The team battled through the championship game, and Tebow threw a jump pass for the final touchdown.
“It was a sober moment to realize we had just won a national championship,” he says, “And to realize we had done what Coach Meyer asked, and that was to finish strong. I undid my chinstrap as Coach walked toward me, and he gave me a great big hug and said in my ear, ‘Timmy, I love you, I’m proud of you, you finished strong.’ For me as an athlete, that was the greatest moment I’ve had in sports. Better than any Heisman Trophy or any championship or playoff I could possibly have, because that was a father figure telling me he loved me and that he was proud of me, that I finished strong. Later that night, I decided to make that my goal for life.

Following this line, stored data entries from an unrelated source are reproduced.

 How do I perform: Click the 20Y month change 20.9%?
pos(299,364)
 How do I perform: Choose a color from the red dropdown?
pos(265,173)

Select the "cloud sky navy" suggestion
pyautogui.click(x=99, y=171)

One day I’m going to stand before Jesus Christ, and my ultimate goal is that He pulls off his headset and gives me a hug, and says, ‘Timmy, I love you, I’m proud of you, and you finished strong.’”
It’s easy to see why men and boys view the 6-foot-3, muscled quarterback as a role model.
“The world looks at me and thinks I’m a football player that’s a Christian,” Tebow explains. “I look at the world and say I’m a Christian that happens to play football. That’s my dream and passion: To be a great role model to the next generation, to the boys that look up to me.”
Leading by Example
One way that Tebow sets a great example is his work ethic. He continues, “Do you want to be good? It’s not all about talent. But a lot of it has to do with how you train…with your work ethic, your character and your integrity. Hard work beats talent when talent doesn’t work hard. One of my favorite sayings is, ‘Somewhere he is out there training while I am not.’ It’s not all about talent. You can train and push yourself and accomplish a lot of things by having a great attitude, a great work ethic, and by having those three things I shared earlier: loving what you do, being passionate, and being willing to sacrifice more than anyone else.”
“That’s one of the huge responsibilities that we’ve been given: Am I going to work hard and do something with the talent God gave me? Every single one of us is given a talent. Are we going to go bury that talent? Or are we going to do something good with it? We all have an opportunity to do something with what God has given us.”
We have a generation of men who look to William Wallace as an example of a true man. And we have a generation of boys who haven’t heard of Wallace, but they know who Tim Tebow is, and they strive to be just like him. A true man who reflects Christ on and off the field, and no matter what, will finish strong.
Mortensen gave Tebow a parting word at Qualcomm Stadium, sharing, “I’ve worked with a lot of Jets fans, and I just have one warning for Tim. Their love is conditional,” he said with a teasing smile. “The most conditional love of all fan bases I’ve seen in America.”
As Tim would say, “Appreciate that.”
By Jenna Sampson
Freelance writer Jenna Sampson lives in Carlsbad, Calif.